#### BRANO DEL DOCUMENTO
------------------------------------------------

Così nel 2019 mi sono licenziata e, nello stesso anno a Venezia, ho fondato Zerial Art Project. Da quel momento è iniziata una curiosa avventura. Avevo una bella casa in centro a Venezia e non potendomi permettere di aprire una sede fisica, decisi di utilizzarla come Home Gallery. Feci una selezione di artisti e per fortuita coincidenza, in quel momento c’era la Biennale di Arte 2019, sfruttai l’occasione di partecipare al fuori salone organizzando una serie di eventi. Situazione che rafforzò la mia idea di andare oltre il paradigma della galleria come spazio fisico e creare delle mostre site specific fungendo così da galleria itinerante. Questo permette agli artisti che seguo di entrare in dialogo attraverso le loro opere con altri contesti, rendendoli liberi di esprimersi e sperimentare.”
Ho visto che tra i tuoi artisti alcuni arrivano dall’Africa, come sei entrata in contatto con loro?
“A causa dell’acqua alta a Venezia…Sembra una battuta, ma è così. Dopo quella Biennale, a Venezia, ci fu l’acqua altissima che entrò in casa rendendola inagibile. In quel momento frequentavo una persona che lavorava in Zimbabwe, vista la situazione mi chiese di raggiungerla e così feci. Non appena appena arrivata in Africa presi subito contatto con l’ambasciata italiana, visitai tutte le gallerie possibili e mi feci accompagnare per degli studio visit, dove incontrai artisti incredibili che lavorano in condizioni pazzesche. Fu un periodo emozionante dal quale trassi moltissima energia. Dopo mesi di permanenza pensai di aprire una piccola residenza ma, poi tornai in Italia 4 giorni prima del lockdown e rimasi bloccata. In Zimbabwe non sono più tornata ma, con alcuni di loro continuo a collaborare”.
E Trieste?

------------------------------------------------

#### VOCI
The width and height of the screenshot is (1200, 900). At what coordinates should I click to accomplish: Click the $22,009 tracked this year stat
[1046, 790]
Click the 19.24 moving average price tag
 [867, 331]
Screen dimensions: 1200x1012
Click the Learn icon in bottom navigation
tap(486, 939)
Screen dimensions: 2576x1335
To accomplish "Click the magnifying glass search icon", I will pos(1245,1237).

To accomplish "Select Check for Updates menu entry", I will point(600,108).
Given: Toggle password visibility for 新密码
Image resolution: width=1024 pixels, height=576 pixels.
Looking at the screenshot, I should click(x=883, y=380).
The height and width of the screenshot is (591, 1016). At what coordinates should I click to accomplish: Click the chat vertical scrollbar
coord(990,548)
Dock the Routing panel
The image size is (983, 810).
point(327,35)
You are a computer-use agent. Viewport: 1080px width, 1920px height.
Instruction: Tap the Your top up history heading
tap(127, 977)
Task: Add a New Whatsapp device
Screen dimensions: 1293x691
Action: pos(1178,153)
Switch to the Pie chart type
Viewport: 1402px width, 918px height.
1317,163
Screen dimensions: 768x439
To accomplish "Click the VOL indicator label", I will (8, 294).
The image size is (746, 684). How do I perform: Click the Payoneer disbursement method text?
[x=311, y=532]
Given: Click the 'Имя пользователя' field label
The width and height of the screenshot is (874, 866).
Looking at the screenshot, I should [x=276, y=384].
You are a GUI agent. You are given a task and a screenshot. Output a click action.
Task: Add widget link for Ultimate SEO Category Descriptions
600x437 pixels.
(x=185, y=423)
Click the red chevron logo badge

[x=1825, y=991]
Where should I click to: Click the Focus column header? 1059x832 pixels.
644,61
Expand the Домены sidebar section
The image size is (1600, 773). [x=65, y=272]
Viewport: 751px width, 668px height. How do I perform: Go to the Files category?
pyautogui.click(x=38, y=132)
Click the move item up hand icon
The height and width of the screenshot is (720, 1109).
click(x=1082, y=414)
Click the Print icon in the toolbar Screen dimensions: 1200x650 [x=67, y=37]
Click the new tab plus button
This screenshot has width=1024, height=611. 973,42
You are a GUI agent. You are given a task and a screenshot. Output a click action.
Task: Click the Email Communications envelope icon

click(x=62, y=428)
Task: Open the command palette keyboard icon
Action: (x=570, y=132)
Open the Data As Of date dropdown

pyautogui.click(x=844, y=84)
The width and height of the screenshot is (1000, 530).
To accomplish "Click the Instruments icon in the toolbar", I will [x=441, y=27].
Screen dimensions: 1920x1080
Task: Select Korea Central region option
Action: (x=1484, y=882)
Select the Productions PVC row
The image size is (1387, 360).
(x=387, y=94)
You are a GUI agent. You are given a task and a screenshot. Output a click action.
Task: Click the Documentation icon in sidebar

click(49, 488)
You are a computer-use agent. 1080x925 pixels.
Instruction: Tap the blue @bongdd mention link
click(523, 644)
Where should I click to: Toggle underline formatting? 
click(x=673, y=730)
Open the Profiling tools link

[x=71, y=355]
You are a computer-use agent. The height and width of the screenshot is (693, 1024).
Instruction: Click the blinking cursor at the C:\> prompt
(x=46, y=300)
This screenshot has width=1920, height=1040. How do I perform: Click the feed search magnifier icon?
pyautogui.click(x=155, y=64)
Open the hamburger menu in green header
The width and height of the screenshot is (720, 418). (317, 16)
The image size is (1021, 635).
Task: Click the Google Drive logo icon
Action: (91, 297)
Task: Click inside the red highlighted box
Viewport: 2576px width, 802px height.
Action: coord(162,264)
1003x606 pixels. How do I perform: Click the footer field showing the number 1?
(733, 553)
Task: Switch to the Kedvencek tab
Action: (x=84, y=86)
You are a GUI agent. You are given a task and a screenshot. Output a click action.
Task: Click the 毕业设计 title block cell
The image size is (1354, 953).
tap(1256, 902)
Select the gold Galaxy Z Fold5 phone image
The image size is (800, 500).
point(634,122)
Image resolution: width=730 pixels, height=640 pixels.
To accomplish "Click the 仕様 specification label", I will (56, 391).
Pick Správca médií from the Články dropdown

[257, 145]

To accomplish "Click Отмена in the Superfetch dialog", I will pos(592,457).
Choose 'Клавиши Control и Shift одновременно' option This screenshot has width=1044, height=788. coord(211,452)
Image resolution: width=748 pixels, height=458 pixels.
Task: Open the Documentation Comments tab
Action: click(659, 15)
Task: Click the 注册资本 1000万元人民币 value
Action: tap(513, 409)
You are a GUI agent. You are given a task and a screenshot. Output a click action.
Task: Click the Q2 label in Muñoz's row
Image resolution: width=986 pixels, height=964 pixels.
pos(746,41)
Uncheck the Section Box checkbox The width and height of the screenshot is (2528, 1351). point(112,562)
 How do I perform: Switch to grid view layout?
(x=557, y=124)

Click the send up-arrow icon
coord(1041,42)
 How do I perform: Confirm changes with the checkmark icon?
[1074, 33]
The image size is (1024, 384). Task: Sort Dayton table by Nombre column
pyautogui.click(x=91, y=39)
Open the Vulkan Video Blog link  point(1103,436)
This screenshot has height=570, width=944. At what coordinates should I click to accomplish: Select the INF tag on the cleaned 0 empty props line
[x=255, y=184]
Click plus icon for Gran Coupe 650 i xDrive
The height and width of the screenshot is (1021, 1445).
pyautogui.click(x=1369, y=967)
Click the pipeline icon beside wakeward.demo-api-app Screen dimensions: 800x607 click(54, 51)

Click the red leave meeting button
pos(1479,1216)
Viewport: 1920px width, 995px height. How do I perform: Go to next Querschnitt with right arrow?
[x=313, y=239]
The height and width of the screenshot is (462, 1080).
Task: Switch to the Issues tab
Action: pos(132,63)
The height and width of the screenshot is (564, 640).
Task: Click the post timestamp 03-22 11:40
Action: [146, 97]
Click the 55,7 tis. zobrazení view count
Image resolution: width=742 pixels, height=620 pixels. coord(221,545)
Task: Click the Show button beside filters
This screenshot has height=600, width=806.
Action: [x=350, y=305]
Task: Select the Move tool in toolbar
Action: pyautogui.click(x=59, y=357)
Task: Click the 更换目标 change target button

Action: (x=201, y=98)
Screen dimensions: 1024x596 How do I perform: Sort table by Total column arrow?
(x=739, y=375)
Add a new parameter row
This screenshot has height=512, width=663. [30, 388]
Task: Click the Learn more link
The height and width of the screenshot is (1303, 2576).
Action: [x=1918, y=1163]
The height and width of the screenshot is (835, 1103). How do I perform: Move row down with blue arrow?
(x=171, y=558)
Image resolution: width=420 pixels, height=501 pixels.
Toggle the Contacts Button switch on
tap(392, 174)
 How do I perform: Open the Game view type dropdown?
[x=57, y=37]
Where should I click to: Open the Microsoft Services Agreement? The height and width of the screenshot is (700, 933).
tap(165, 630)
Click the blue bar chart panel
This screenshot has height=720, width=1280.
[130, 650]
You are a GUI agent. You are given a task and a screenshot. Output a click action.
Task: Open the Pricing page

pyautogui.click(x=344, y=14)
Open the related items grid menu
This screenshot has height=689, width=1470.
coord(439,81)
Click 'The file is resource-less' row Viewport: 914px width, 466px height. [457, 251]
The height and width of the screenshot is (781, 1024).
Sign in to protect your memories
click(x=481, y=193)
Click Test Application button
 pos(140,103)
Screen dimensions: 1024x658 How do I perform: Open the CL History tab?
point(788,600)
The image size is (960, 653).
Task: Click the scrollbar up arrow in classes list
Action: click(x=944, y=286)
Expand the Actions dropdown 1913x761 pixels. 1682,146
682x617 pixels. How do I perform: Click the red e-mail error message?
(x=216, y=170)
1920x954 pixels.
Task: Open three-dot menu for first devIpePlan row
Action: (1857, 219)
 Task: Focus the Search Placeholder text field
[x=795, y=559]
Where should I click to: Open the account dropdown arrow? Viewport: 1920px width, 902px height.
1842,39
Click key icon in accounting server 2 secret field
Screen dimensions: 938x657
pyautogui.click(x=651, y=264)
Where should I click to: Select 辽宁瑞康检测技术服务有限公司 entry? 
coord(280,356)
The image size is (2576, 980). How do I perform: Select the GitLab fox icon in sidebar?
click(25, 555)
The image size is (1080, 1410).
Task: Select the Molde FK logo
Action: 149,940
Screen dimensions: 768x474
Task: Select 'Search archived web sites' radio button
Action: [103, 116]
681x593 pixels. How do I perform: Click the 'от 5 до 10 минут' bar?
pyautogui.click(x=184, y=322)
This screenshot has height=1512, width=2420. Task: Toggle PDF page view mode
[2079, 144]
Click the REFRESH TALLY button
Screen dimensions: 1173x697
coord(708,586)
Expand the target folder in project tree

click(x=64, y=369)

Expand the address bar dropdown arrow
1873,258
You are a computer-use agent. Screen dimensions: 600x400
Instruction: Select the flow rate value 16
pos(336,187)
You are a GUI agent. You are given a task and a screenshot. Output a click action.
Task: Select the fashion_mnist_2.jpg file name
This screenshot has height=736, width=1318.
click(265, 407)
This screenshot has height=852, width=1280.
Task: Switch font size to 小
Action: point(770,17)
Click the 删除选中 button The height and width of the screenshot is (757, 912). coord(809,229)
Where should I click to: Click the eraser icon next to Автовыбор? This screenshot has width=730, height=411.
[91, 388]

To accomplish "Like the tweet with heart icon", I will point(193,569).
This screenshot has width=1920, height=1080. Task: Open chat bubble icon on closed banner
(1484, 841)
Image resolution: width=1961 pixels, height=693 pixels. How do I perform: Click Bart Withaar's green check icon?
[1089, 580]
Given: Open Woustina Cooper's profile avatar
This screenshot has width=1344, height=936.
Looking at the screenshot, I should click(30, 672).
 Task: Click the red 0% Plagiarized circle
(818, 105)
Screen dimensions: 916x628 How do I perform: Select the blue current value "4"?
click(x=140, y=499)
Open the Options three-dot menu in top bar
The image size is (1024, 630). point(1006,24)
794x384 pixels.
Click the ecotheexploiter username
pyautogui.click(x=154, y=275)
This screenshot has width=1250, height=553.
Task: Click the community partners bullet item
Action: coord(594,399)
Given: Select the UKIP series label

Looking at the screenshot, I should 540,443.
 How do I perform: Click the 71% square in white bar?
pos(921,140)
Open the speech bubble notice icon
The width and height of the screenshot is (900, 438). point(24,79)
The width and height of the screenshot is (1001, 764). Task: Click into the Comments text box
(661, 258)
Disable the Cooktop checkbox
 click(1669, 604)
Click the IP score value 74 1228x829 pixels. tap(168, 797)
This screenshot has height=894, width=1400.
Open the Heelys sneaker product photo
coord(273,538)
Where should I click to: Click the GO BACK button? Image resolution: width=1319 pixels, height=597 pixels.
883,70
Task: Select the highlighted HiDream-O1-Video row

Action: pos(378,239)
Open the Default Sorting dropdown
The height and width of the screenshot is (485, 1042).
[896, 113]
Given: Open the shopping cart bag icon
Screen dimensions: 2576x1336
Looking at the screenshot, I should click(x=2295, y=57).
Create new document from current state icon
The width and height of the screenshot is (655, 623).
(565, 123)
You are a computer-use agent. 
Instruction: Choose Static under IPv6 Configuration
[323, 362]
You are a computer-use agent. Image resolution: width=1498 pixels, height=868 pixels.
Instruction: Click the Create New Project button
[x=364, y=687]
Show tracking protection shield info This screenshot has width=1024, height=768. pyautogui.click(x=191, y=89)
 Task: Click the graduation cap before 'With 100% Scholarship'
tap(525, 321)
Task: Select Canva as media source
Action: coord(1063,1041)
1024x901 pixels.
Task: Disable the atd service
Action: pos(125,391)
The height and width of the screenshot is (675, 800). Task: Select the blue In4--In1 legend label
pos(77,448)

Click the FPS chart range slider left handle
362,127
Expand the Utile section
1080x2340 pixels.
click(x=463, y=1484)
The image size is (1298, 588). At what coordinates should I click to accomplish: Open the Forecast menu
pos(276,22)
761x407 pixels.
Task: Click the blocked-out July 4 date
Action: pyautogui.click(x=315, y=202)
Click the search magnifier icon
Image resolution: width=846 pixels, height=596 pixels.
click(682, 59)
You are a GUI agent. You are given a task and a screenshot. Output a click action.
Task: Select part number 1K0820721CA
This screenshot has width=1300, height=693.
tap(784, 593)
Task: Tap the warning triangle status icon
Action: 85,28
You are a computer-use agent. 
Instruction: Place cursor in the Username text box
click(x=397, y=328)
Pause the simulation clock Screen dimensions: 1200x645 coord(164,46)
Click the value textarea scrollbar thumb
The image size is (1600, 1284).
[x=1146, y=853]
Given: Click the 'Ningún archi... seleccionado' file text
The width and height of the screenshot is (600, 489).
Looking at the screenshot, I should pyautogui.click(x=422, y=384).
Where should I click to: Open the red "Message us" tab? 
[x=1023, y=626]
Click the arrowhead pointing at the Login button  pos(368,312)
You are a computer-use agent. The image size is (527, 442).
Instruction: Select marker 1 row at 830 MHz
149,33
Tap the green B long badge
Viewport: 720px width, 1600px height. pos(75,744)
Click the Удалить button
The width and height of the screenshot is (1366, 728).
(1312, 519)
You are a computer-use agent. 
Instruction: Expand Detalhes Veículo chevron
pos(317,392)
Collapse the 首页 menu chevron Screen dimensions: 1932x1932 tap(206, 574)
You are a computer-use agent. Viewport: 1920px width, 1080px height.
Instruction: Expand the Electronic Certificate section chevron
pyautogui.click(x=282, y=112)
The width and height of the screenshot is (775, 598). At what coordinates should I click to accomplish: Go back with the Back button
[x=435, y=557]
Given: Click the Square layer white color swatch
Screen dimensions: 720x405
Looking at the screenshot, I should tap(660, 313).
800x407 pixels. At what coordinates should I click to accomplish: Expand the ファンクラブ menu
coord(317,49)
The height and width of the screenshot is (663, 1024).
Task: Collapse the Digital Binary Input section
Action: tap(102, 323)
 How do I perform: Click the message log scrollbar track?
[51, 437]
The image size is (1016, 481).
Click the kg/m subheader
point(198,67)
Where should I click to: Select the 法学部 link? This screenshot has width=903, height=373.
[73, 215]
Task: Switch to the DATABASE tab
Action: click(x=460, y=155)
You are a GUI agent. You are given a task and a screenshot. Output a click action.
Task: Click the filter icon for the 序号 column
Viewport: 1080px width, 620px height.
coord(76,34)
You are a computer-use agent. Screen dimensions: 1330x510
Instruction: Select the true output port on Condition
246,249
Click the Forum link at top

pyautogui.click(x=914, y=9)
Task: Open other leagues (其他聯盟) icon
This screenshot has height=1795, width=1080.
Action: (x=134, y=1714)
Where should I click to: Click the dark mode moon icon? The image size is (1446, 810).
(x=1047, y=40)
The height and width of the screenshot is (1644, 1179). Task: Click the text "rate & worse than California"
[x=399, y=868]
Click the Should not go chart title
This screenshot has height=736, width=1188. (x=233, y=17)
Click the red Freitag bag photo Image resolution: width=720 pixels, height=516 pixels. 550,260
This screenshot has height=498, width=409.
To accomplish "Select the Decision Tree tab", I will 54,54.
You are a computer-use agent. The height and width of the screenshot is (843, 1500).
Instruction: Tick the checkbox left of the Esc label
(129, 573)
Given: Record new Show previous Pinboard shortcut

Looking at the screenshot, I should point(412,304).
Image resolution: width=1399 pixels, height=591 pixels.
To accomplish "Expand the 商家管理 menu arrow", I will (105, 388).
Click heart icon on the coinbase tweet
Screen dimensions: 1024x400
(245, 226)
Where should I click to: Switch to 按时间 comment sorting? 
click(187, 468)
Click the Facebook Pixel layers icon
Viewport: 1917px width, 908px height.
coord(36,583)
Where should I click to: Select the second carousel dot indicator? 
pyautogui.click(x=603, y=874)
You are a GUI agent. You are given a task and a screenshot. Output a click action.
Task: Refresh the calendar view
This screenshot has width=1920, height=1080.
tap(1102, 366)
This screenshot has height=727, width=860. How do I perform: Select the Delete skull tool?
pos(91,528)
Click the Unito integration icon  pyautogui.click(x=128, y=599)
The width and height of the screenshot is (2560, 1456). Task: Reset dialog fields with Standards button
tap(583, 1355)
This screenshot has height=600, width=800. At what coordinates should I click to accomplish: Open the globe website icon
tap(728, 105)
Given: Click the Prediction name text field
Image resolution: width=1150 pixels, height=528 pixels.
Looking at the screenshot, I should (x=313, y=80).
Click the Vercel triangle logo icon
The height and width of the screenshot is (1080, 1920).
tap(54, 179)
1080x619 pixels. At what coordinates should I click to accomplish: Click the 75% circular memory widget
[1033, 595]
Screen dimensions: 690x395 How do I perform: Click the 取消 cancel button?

------------------------------------------------

#### ESERCIZI
**A)** Estrai dall'intervista sulla Zerial Art Project il passo che va da "Così nel 2019" fino a "contatto con loro?" compreso.
**B)** Prosegui l'intervista sulla Zerial Art Project dal punto in cui si interrompe.
Le voci non hanno alcun legame con l'intervista sulla Zerial Art Project.

#### SOLUZIONI DEGLI ESERCIZI
**A)**
Così nel 2019 mi sono licenziata e, nello stesso anno a Venezia, ho fondato Zerial Art Project. Da quel momento è iniziata una curiosa avventura. Avevo una bella casa in centro a Venezia e non potendomi permettere di aprire una sede fisica, decisi di utilizzarla come Home Gallery. Feci una selezione di artisti e per fortuita coincidenza, in quel momento c’era la Biennale di Arte 2019, sfruttai l’occasione di partecipare al fuori salone organizzando una serie di eventi. Situazione che rafforzò la mia idea di andare oltre il paradigma della galleria come spazio fisico e creare delle mostre site specific fungendo così da galleria itinerante. Questo permette agli artisti che seguo di entrare in dialogo attraverso le loro opere con altri contesti, rendendoli liberi di esprimersi e sperimentare.”
Ho visto che tra i tuoi artisti alcuni arrivano dall’Africa, come sei entrata in contatto con loro?

**B)**
Arrivata a Trieste e bloccata dal lockdown, mi sono chiesta: e adesso cosa faccio? Non potevo aprire una Home Gallery in un momento di chiusura totale e così decisi che Zerial Art Project doveva sopravvivere trovando altre strade. Avevo dei progetti nel cassetto praticamente pronti, ai quali iniziai a dare una forma concreta per poterli presentare. Portai il progetto di “In Deep-la profondità dello sguardo” all’assessore alla Cultura di Trieste Giorgio Rossi che lo accolse entusiasta, e dopo una serie di traversie, mi affidò il Magazzino 26”.
Come scegli gli artisti?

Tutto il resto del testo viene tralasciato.